Task list:
a) From the CrowdPhysics text, duplicate the passage from "What it does" up to and including "what to do.".
b) Using the CrowdPhysics text, explain in one to three sentences why the author thought human crowds could be modeled to improve crowd management.
c) Answer these questions from the CrowdPhysics text:
(i) Which gathering is called one of the largest human gatherings on Earth?
(ii) Which three kinds of camera feed can Monitor mode turn into a crush-risk early-warning system?
(iii) What does a user upload to start Simulate mode?

Given text:
- Opening Delimiter -

Inspiration
Coming from India, I've seen far too many times that crowds are not managed well, and that overcrowding is almost always handled poorly. The Kumbh Mela, one of the largest human gatherings on Earth, sees people lose their lives to crowd crushes nearly every time it is held. I've lost some close relatives to such incidents. And it isn't just India: Itaewon in Seoul, the Love Parade in Germany, and Astroworld in the US, a lot of concerts, political gatherings, strikes/rallies, etc are all recent reminders that crowd crushes keep happening, in every place, at events that were planned months in advance.
A "crowd crush" is a physics problem before it is a human one. A lot of scientists have provided evidence that an average human crowd behaves similar to how a fluid flows. I felt like this concept could be used to model human crowd and use that information to do better crowd management in events regardless of their scale.
TL;DR
CrowdPhysics turns any existing camera into a crowd-crush early-warning system preventing potential accidents in crowding. It also lets you simulate a venue's crowd flow, through the same perception pipeline, before the event ever happens and plan crowd management efficiently.
What it does
CrowdPhysics is a two-mode platform for crowd safety.
Monitor mode turns any existing camera feed — a CCTV stream, a phone, or a public webcam — into a crush-risk early-warning system. It reads the crowd purely as fluid dynamics: it extracts the optical flow, feeds it to a learned world model, and forecasts what the crowd will do next. When the model becomes "surprised" — when the real crowd starts behaving in a way it has never seen during calm footage — the system raises a warning before the crush forms. Claude then explains, in plain language, what is happening, decides the crush-risk percentage, and recommends what to do.
Simulate mode is the pre-event planning tool. Upload a photo or video of a venue, and agents reconstruct the space in 3D, simulate a crowd flowing through it, and surface the danger zones — peak-pressure sectors, bottlenecks, Fruin level-of-service, and time-to-crush — before a single person arrives. It then suggests how to arrange entrances, flow, and staff to make the layout safe.
Architecture
Two modes share one perception core — optical flow → a learned world model → an anomaly signal — and one explainer (Claude).

- Closing Delimiter -

Entries supplied:

- Opening Delimiter -

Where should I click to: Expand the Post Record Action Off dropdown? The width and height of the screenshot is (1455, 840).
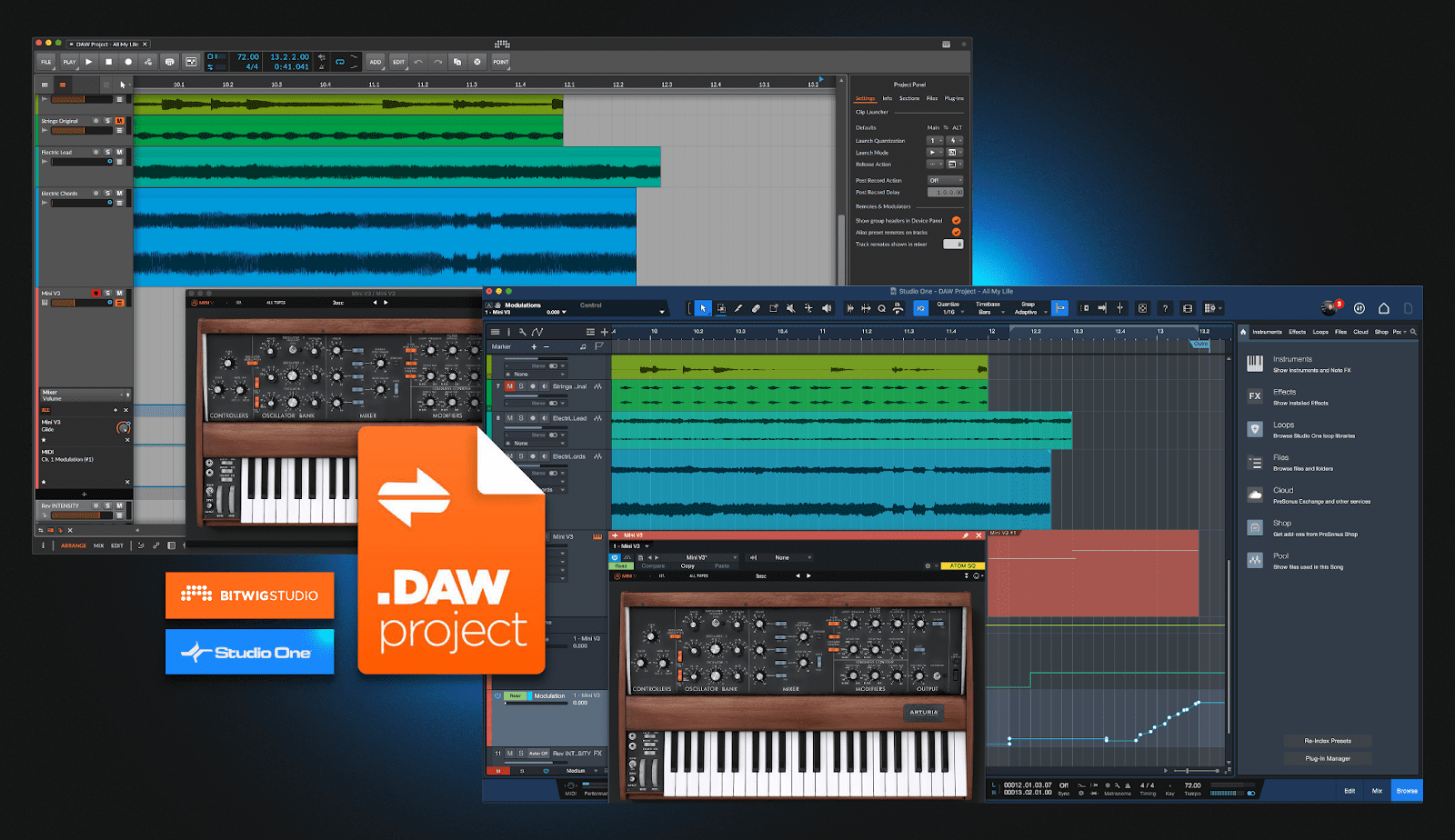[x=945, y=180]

- Closing Delimiter -
- Opening Delimiter -

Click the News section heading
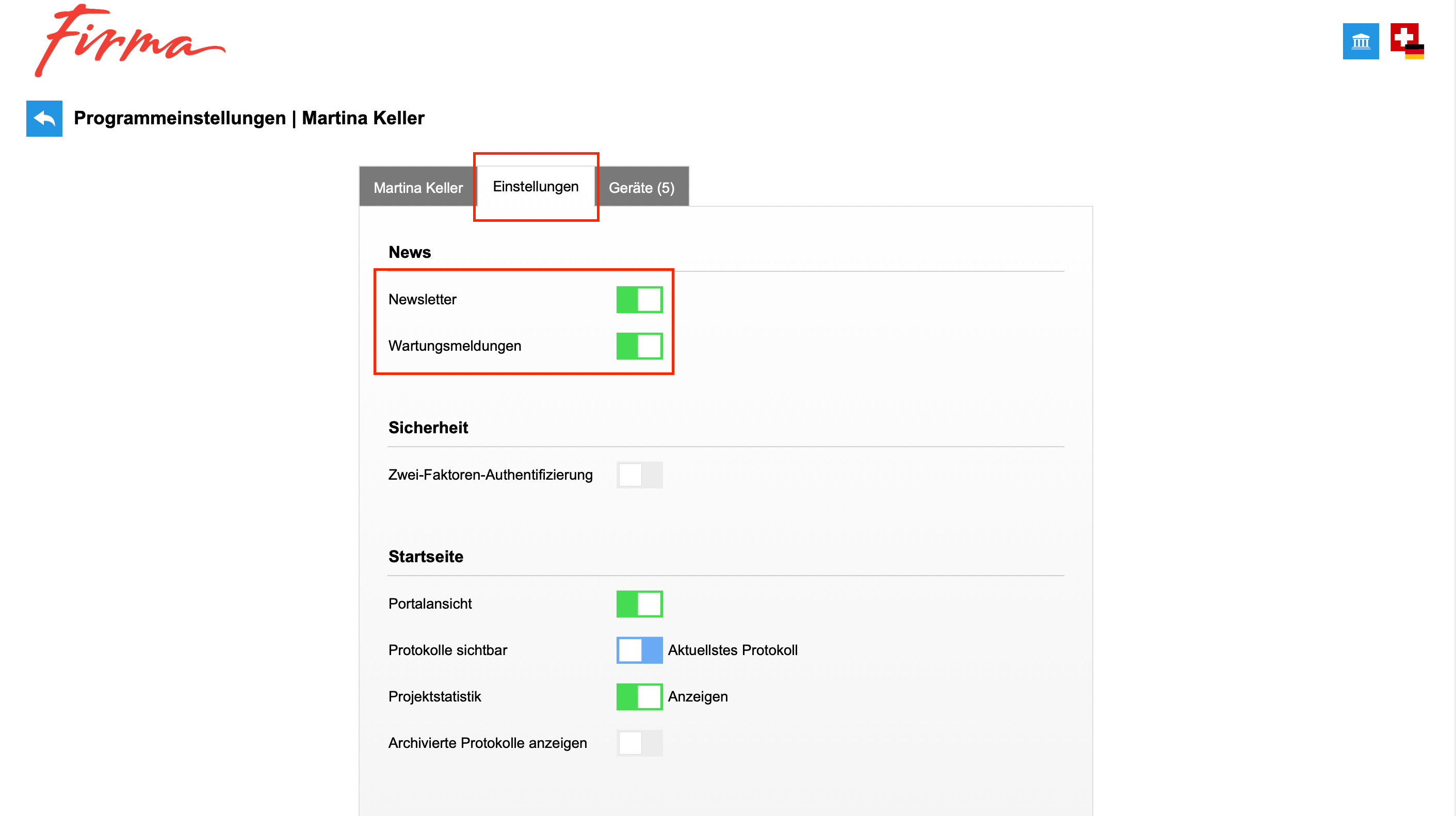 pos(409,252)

- Closing Delimiter -

Solutions by task:
a)
What it does
CrowdPhysics is a two-mode platform for crowd safety.
Monitor mode turns any existing camera feed — a CCTV stream, a phone, or a public webcam — into a crush-risk early-warning system. It reads the crowd purely as fluid dynamics: it extracts the optical flow, feeds it to a learned world model, and forecasts what the crowd will do next. When the model becomes "surprised" — when the real crowd starts behaving in a way it has never seen during calm footage — the system raises a warning before the crush forms. Claude then explains, in plain language, what is happening, decides the crush-risk percentage, and recommends what to do.

b) Many scientists have provided evidence that an average human crowd behaves much like a flowing fluid. The author felt this concept could be used to model human crowds and to use that information for better crowd management at events of any scale.

c)
(i) The Kumbh Mela
(ii) A CCTV stream, a phone, or a public webcam
(iii) A photo or video of a venue